(Stored items from a collection)
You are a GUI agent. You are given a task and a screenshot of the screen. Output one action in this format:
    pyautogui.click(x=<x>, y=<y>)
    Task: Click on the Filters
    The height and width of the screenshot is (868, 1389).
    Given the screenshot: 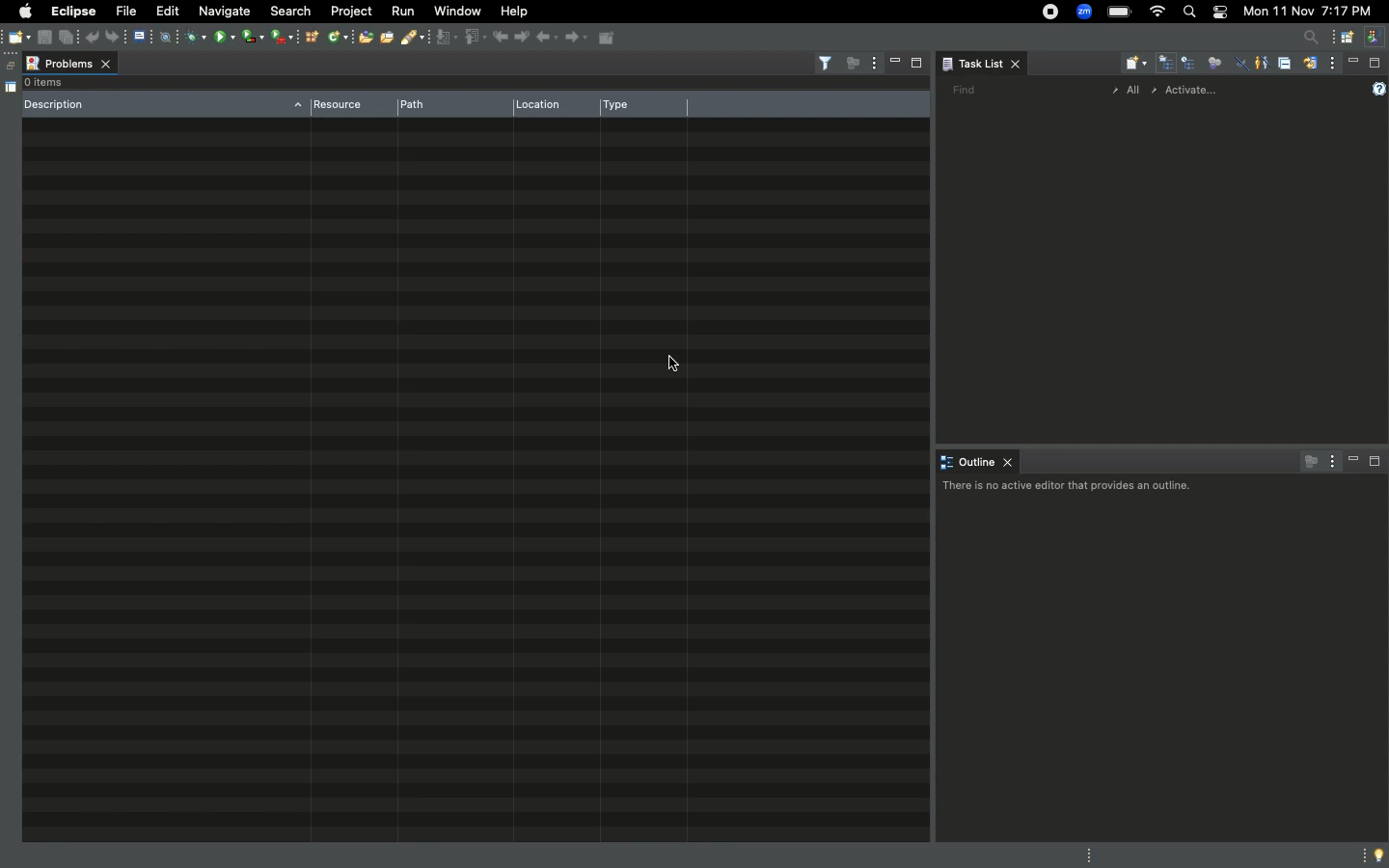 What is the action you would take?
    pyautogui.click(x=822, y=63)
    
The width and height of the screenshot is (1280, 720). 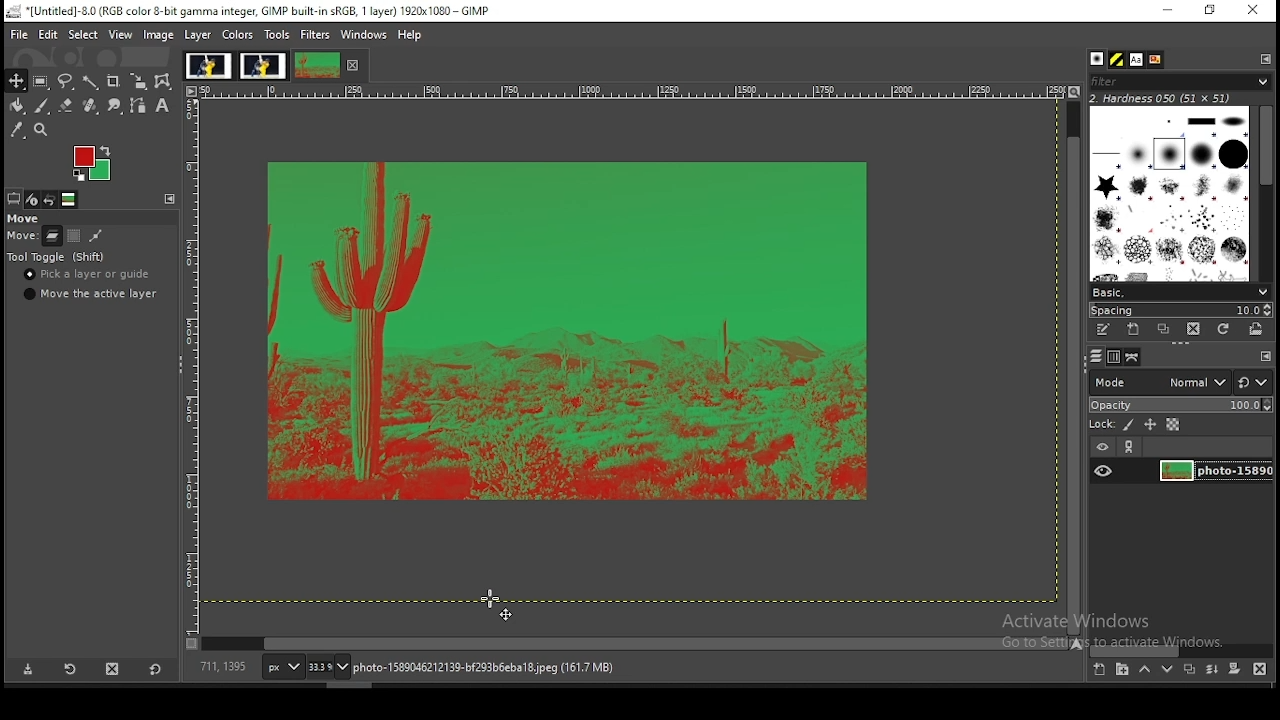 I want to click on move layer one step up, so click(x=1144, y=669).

## Do this
Copy the lines starting at the first one and ending at the line that contains "The height and", swapping "Filters" for "Sort" and keeping everything else the same.

## Task answer
You are a GUI agent. You are given a task and a screenshot of the screen. Output one action in this format:
    pyautogui.click(x=<x>, y=<y>)
    Task: Click on the Sort
    The height and width of the screenshot is (868, 1389).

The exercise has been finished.